NatGeo: ‘The Virgin Mary, the world’s most powerful woman’
Filipinos, known as un pueblo amante de Mariaor “a people in love with Our Lady,” venerated the Virgin Mary as Nuestra Señora del Santísimo Rosario de Manáoag in Pangasinan, Nuestra Señora de Guia in Ermita, Manila, Nuestra Señora de Caysásay in Taal, Batangas, Nuestra Señora de la Paz y Buen Viaje in Antipolo City, Nuestra Señora de Peñafráncia in Naga, Mother of Perpetual Help in Parañaque, et cetera.
To explore the cross-cultural, transcontinental phenomenon of the Virgin Mary, Vanity Fair Correspondent Maureen Orth traveled worldwide and published her findings in National Geographic. “Mary barely speaks in the New Testament,” notes the writer, “but her image and legacy are found and celebrated around the world.”

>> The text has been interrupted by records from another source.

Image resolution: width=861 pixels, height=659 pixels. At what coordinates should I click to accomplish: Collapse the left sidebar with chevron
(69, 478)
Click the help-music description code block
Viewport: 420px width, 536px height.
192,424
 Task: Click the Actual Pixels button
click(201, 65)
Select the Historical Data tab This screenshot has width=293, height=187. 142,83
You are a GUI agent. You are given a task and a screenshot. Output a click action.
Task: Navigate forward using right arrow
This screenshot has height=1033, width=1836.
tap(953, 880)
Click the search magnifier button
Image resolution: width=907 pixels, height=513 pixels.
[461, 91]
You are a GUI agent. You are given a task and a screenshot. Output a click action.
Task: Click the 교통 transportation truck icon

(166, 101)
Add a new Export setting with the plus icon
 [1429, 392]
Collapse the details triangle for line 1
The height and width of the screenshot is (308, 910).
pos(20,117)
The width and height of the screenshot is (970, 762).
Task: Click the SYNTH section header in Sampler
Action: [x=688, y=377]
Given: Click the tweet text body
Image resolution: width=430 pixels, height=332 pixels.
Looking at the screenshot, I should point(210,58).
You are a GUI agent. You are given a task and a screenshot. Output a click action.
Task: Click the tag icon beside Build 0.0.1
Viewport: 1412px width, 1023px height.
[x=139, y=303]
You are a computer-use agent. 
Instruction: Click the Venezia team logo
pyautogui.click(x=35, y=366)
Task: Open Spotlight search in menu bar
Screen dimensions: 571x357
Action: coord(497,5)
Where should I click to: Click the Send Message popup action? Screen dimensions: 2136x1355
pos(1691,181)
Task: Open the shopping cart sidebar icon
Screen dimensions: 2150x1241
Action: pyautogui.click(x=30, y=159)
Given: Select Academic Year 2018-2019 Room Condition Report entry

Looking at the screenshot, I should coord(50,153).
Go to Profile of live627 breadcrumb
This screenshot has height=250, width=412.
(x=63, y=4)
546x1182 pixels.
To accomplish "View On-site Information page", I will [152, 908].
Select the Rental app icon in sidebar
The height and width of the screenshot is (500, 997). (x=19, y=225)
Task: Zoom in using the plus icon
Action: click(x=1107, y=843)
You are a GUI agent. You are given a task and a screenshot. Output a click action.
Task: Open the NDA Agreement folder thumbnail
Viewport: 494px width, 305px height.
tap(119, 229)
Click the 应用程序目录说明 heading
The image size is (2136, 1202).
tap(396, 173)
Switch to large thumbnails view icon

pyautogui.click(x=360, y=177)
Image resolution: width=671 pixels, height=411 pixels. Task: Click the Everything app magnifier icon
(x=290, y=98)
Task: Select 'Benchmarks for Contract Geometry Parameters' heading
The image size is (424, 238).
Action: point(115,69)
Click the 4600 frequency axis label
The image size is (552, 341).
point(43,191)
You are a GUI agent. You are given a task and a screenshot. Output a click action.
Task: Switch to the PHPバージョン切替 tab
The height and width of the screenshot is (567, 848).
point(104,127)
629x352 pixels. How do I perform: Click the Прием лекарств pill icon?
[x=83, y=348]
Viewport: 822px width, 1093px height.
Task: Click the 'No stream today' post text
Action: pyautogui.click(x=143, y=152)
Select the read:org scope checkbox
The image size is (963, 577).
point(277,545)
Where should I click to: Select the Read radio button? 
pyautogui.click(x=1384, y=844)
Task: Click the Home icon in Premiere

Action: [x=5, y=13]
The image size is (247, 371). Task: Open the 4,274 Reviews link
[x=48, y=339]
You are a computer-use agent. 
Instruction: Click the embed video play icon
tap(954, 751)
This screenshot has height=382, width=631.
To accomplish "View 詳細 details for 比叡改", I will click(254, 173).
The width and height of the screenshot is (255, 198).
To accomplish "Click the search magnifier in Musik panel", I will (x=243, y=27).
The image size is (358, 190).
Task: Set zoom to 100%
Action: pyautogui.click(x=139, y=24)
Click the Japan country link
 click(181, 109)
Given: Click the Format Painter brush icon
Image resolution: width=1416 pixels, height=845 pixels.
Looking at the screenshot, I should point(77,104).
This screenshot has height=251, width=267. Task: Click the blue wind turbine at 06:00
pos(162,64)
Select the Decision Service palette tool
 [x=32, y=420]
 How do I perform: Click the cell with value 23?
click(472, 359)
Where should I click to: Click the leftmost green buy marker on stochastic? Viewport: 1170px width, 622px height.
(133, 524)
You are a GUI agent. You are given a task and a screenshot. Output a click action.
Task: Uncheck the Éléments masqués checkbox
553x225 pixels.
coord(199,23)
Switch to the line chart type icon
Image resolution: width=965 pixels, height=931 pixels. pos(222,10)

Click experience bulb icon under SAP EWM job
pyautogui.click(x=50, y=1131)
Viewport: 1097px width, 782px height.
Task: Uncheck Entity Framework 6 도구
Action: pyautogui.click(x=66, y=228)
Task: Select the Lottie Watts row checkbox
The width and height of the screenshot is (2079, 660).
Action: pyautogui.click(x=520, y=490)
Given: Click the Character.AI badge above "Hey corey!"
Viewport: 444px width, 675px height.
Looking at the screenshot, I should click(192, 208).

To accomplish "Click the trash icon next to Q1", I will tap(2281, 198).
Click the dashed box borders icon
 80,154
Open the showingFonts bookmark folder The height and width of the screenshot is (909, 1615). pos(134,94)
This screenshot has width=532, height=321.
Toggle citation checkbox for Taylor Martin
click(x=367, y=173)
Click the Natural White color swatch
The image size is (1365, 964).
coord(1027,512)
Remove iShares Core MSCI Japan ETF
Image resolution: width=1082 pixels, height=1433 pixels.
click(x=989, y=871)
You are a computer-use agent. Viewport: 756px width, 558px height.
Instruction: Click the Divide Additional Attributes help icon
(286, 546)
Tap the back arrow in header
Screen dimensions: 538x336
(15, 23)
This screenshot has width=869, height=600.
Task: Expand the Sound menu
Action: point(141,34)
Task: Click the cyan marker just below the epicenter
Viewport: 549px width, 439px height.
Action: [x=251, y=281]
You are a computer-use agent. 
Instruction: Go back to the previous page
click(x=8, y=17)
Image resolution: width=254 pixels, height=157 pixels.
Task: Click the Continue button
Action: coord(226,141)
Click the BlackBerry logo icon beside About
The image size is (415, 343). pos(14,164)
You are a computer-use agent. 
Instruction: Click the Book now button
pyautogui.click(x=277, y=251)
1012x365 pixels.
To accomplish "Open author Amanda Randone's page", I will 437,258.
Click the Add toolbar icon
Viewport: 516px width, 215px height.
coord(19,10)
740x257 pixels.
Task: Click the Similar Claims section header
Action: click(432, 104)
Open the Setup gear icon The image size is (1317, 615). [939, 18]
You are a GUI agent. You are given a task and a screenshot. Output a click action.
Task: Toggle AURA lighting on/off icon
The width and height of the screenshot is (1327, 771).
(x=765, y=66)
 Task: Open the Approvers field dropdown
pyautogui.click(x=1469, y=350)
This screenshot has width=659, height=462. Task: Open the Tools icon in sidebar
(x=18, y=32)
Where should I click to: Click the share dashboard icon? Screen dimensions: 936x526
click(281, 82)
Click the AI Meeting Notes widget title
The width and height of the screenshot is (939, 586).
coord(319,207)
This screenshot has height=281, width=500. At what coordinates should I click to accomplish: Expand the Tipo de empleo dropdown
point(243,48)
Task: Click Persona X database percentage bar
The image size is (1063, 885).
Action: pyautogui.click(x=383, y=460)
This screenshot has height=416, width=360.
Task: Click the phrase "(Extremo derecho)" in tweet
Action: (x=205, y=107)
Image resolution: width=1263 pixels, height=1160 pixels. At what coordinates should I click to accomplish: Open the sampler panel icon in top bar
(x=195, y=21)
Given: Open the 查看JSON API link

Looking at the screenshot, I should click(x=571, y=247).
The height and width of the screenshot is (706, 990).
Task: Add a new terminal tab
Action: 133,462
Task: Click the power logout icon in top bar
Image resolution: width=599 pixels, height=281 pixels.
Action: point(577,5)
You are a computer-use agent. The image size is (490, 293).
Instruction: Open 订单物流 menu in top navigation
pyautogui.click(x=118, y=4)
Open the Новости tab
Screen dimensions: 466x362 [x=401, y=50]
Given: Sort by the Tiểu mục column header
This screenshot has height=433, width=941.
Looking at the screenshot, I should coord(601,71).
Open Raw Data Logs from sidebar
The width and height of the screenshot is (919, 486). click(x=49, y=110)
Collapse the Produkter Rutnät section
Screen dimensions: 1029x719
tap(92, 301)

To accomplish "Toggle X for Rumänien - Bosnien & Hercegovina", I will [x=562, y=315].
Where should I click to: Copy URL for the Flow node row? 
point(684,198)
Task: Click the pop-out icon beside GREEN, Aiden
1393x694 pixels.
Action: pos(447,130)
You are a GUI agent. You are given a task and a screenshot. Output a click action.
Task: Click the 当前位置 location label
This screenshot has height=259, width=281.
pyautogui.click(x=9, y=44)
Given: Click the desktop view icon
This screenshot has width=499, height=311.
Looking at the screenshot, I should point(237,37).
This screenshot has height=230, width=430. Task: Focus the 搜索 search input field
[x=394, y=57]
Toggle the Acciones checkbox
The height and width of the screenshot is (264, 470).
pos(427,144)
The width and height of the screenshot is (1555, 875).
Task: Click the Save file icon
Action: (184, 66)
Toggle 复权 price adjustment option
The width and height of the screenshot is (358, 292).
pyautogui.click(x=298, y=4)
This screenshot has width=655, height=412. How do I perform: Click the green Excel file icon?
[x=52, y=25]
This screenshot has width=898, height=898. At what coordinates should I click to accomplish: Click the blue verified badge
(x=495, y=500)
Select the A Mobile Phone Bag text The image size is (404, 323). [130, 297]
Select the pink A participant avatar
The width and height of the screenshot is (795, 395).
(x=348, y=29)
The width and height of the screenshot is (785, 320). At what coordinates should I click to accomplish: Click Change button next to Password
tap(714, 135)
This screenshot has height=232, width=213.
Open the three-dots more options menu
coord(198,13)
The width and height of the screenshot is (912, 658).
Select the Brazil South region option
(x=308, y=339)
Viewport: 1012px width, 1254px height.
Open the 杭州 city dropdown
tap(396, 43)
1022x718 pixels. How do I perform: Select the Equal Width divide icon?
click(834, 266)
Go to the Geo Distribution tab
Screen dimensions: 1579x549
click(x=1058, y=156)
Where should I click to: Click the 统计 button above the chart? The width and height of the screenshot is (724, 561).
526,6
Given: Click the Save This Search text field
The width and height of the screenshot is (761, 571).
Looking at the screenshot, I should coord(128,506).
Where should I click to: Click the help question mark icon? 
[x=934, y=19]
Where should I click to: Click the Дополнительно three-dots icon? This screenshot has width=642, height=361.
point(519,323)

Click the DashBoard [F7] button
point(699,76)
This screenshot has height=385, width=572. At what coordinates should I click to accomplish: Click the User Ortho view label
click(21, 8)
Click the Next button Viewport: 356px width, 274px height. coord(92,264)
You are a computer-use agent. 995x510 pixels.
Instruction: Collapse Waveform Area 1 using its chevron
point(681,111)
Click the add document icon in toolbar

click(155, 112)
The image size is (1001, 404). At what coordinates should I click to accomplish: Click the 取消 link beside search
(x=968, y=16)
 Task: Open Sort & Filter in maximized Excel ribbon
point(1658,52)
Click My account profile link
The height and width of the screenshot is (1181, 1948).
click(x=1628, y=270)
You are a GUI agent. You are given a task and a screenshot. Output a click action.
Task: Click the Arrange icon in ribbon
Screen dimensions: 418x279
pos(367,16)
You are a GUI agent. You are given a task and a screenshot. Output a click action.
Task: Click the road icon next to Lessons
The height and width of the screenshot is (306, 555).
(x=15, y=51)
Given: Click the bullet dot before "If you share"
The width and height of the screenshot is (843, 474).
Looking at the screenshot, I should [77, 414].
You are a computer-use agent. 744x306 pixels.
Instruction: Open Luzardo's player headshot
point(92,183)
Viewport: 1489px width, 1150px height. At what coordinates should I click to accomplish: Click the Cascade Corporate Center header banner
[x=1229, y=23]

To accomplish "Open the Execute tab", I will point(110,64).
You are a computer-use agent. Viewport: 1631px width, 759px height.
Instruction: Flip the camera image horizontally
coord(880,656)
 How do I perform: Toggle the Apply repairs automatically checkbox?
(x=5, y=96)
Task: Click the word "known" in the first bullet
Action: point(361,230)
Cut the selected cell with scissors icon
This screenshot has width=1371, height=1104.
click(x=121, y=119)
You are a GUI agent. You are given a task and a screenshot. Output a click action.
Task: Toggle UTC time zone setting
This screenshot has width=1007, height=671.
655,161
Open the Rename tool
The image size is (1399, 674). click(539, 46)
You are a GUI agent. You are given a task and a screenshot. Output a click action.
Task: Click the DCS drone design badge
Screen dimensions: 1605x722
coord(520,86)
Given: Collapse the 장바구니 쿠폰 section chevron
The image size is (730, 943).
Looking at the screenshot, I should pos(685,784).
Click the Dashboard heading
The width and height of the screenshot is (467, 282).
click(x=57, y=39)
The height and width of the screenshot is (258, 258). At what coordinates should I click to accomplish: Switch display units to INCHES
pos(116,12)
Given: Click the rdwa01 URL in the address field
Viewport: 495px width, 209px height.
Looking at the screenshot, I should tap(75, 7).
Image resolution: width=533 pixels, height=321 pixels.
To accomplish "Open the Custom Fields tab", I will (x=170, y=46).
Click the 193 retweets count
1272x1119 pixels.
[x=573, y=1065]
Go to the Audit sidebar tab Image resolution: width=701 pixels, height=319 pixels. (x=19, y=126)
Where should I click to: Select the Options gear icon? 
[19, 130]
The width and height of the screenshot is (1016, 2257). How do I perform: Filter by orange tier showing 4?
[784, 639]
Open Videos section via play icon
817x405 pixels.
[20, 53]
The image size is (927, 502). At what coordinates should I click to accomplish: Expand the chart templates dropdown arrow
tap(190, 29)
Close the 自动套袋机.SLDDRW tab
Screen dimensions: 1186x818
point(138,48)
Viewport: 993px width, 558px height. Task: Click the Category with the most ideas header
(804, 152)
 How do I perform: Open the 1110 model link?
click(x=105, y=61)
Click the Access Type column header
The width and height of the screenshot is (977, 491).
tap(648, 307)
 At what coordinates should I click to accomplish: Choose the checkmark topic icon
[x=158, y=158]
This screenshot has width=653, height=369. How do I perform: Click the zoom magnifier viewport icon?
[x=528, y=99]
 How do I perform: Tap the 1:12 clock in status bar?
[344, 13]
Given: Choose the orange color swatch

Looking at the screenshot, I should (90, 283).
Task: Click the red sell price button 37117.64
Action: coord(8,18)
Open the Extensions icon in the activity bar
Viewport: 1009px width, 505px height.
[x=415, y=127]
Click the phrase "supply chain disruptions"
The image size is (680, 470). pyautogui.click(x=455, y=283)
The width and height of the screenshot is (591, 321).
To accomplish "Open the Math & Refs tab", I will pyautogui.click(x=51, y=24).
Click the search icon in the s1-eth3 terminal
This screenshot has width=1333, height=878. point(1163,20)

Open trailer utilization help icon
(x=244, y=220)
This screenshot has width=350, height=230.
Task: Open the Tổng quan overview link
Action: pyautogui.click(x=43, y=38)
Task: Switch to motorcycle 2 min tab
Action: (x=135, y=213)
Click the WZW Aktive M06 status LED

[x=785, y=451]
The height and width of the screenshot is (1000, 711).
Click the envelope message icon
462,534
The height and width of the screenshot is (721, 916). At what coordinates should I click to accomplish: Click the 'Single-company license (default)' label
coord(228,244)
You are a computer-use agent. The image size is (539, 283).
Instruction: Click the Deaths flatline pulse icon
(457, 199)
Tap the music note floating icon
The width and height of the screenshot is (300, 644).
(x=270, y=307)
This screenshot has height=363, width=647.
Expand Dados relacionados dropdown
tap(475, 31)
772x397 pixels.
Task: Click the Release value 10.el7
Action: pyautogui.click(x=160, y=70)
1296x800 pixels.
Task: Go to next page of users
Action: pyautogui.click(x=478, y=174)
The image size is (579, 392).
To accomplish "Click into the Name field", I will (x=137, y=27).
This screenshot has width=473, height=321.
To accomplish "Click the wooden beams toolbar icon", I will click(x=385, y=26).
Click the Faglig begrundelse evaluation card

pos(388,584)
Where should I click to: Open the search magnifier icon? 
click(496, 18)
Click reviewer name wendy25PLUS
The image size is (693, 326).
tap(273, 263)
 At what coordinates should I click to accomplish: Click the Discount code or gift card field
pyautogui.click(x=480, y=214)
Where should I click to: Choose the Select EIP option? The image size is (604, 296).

National Geographic Society boasts a global circulation of 6.4 million, while Vanity Fair, a magazine of popular culture and high fashion, has more than a million – both magazines are non-sectarian. Writes Maureen Orth:
“Praying for the Virgin Mary’s intercession and being devoted to her are a global phenomenon. The notion of Mary as intercessor with Jesus begins with the miracle of the wine at the wedding at Cana, when, according to the Gospel of John, she tells him, ‘They have no wine,’ thus prompting his first miracle.
“It was in A.D. 431, at the Third Ecumenical Council, in Ephesus, that she was officially named Theotokos, Bearer of God. Since then no other woman has been as exalted as Mary.”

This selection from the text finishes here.